私の好きな人は駐在さん


取材内容を記事におこして、一段落ついたところで、私は椅子に座ったまま、後ろにのけぞって、伸びをした。それに併せてギシギシと椅子の背もたれが軋む。

机の上に置いている携帯のランプが赤色に光っている。メールの受信を示す色だ。携帯に手を伸ばし、左片手でさっと開いた。

友達フォルダに一件。あ、もしかしたら由紀からかな?
そう思いながら開いてみると、やはり由紀からのメールのだった。

「仕事終わったから、下のエントランスで待ってる。」

えっ?!今何時?!
咄嗟に、左手にはめた腕時計に目をやった。ちょうど7時になろうとしていた。
由紀からのメールの受信時間を確認すると、6時47分だった。
良かった。ついさっき来てたんだ……
ふぅ、と安堵の溜息をついた。待たせていたら悪いと思ったからだ。
それから私は急いでパソコンをシャットダウンし、荷物をまとめた。
席を立ち、ゴムで軽くまとめていた髪をほどいて、まだ机に向かって仕事をしている人達に、お疲れ様でした、お先です!と声をかけながら、エントランスへと急いだ。

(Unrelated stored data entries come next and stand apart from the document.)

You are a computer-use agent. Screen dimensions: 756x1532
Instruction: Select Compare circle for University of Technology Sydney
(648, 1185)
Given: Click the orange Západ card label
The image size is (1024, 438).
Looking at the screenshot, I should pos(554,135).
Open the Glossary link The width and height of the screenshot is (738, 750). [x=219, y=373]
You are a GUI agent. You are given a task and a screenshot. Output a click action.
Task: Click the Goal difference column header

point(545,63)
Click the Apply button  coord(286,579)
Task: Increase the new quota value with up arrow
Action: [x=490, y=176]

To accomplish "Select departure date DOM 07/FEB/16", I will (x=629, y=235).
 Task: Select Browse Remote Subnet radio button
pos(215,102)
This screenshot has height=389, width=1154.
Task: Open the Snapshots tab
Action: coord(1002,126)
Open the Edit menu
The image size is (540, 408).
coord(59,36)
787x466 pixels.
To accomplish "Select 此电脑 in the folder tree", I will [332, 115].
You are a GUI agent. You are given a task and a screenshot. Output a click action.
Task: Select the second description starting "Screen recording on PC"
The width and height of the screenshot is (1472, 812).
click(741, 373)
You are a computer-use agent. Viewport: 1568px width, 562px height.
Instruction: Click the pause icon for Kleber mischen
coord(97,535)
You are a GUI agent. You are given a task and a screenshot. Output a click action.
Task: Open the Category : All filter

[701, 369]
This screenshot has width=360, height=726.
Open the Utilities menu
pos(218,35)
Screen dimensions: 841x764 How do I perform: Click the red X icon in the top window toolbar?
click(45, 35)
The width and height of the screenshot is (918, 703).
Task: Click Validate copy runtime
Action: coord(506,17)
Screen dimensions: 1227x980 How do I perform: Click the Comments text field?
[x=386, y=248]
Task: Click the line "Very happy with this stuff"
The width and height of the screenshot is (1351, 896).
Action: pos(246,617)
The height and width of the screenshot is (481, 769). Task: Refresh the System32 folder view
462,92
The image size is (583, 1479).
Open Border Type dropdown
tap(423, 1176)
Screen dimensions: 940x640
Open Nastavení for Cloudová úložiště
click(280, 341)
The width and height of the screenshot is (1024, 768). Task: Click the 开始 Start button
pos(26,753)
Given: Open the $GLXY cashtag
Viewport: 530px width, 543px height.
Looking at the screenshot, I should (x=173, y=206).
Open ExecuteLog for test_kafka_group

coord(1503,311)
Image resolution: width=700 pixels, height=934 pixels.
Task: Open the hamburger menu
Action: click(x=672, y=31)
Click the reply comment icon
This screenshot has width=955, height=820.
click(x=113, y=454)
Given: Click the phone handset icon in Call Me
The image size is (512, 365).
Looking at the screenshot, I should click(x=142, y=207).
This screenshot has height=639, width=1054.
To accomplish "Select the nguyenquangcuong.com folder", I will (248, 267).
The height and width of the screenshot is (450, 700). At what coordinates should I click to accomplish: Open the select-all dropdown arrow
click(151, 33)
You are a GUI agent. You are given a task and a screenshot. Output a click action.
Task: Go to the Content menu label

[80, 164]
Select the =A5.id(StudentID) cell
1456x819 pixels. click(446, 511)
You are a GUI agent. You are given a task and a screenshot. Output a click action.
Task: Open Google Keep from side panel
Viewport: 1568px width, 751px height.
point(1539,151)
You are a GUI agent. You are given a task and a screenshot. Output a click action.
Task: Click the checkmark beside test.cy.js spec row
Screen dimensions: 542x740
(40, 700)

すっかり髪も伸びたなあ、と、エレベーターの中で、少し傷んだ毛先を見て思った。
去年までボブだった私は、なかなか美容院に行く暇がないという理由で、髪を切らずにいたら、知らないあいだにもう、胸のあたりまで髪が伸びていた。
髪色も、染めてはおらず、地毛のまんま。でも、生まれつき髪の毛の色素の薄い私は、美容院でも染めてますか?と聞かれるほど茶みがかっていた。

「一階です。」という、エレベーターの電子的な女性の声の通知とともに、私は、一階に降り立った。